@mainiac
I disagree with your analysis of the ministries' value.
The Fleet has indeed the easiest to use and posesses strongest units, but it's very situational. That is, you have to be at war to make good use of it. Sure, you can bomb some rebels from the orbit, but that's a minor thing.
It's other stregth lies in the "fleet in being" effect on other players. That is, it dissuades aggression against the holder of the ministry, but it's practically irrelevant in the early game, and from the mid-game peak onward it's got an ever diminshing value.
I should also mention that even devoid of its ships, it still posesses a large garrison on Byzantium, with less-advanced, but significantly more numerous troops than the Eye, and backed by the infrastructure to produce and, perhaps more importantly, transport more. So it's not like it ever becomes an empty ministry.

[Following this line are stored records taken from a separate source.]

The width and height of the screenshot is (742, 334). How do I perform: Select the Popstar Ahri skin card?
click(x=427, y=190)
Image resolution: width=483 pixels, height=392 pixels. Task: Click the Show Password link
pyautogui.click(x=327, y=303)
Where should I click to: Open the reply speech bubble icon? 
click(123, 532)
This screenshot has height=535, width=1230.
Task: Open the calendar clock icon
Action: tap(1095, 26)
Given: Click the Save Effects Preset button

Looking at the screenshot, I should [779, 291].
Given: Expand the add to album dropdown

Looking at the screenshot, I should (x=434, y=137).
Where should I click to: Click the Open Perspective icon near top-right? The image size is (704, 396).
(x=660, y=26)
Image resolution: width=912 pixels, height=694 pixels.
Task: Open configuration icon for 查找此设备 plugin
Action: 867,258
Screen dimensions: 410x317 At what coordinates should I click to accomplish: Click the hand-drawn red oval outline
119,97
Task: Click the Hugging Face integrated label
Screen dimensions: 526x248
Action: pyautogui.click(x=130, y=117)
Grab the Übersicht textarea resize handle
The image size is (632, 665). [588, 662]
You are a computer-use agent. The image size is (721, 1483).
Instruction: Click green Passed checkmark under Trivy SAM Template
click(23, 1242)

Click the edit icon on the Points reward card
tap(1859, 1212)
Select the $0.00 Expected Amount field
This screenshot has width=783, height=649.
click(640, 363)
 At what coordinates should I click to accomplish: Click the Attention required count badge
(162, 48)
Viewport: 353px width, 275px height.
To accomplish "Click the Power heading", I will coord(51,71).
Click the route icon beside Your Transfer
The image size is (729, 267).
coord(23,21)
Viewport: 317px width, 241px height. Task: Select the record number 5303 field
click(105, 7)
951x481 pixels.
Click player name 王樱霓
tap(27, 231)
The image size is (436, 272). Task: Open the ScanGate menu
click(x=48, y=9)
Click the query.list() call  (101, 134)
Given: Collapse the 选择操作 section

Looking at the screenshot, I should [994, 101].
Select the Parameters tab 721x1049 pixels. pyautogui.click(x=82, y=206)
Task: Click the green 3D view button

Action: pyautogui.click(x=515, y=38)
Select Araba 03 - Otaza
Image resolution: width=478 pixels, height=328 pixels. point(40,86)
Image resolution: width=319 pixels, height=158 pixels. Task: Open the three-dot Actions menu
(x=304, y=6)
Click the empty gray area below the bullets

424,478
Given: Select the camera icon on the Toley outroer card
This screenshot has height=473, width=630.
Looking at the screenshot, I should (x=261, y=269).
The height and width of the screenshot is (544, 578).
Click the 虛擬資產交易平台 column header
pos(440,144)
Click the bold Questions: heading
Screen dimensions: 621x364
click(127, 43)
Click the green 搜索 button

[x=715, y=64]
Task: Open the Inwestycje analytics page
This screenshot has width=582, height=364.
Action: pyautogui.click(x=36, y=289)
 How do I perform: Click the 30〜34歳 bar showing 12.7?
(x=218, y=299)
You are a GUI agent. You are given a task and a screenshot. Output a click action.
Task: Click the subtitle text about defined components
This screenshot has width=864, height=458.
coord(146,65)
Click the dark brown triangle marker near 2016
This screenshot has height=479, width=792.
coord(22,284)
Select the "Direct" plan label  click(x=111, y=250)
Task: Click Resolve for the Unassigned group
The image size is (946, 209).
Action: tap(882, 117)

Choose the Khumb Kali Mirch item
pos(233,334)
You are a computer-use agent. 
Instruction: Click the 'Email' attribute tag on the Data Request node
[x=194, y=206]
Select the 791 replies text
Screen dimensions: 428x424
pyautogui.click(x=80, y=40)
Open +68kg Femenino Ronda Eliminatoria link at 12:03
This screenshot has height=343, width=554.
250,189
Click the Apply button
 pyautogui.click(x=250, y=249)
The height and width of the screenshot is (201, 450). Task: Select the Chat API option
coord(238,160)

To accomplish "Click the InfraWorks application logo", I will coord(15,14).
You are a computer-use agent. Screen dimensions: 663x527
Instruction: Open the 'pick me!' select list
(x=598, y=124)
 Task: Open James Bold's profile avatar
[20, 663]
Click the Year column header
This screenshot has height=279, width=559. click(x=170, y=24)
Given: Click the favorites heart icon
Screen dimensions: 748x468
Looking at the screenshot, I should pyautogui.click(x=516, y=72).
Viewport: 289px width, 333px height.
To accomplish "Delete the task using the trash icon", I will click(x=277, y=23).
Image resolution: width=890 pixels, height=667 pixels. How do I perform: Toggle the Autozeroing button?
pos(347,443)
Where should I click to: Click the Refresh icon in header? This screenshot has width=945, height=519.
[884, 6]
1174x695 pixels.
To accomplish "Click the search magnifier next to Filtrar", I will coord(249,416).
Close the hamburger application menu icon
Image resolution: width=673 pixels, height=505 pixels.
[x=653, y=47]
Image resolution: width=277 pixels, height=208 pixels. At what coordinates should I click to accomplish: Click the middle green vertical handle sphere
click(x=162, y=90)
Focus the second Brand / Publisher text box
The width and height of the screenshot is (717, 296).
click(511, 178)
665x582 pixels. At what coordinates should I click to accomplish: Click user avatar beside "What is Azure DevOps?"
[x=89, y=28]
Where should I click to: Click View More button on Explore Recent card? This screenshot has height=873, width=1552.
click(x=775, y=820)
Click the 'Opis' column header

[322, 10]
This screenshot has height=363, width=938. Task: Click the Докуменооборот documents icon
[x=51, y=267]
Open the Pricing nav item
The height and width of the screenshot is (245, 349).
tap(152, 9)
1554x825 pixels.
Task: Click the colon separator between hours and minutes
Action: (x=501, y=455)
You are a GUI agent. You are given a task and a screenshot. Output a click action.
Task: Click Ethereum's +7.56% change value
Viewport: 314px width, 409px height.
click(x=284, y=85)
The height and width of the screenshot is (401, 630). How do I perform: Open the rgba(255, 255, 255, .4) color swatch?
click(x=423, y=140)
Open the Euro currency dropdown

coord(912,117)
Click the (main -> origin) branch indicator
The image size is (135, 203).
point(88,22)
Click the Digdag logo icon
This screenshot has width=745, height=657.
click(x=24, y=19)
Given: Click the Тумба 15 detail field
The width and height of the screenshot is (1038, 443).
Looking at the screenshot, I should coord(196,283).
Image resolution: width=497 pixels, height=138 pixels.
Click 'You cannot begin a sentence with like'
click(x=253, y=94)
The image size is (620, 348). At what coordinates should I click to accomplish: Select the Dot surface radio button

Still, for the better part of the game, when most players are not at war, I'd much prefer the Eye. Mainiac did not mention the main asset of the ministry, which is a number of spies and easy way to transport them across the galaxy.
The knowledge of other player's actual strengths and weaknesses(as opposed to the useless score graphs) is invaluable to planning one's strategy.
The many spies and lander transports allow for rapid exploration, and facilitate pinpointing and conquest of ruins and valuable land.
These are all immediate gains, with large impact on the way you conduct your expansion and diplomacy, while the Fleet spends most of the time just sitting there, doing not much at all.
Stigmata, apart from being too much of an additional micromanagement for my taste, similarly allows for immediate gain by clearing the ruins on Symbiot worlds.
In most games their tiny fleet is almost certainly destroyed by the symbiots, but in this one it is intact, allowing it to gain access to ruins on other worlds, and perform a similar to the Fleet's role of aggression deterrent, albeit unlike the fleet, it's mostly about the land units.
Of course, the ruins are a scarce and non-renewable resource, so the potential gains are limited.
There's also the possibility of the ministry controller gaining access to the resources in Symbiot worlds, but this is very much dependent on how close to the Stigmata a given house is located.
What I'm saying is far from trying to rank the ministries. In my opinion the value of each depends strongly on the circumstances one finds himself in, but it so happens that the circumstances for usefulness for the Fleet are the rarest, even if it does pack the strongest punch.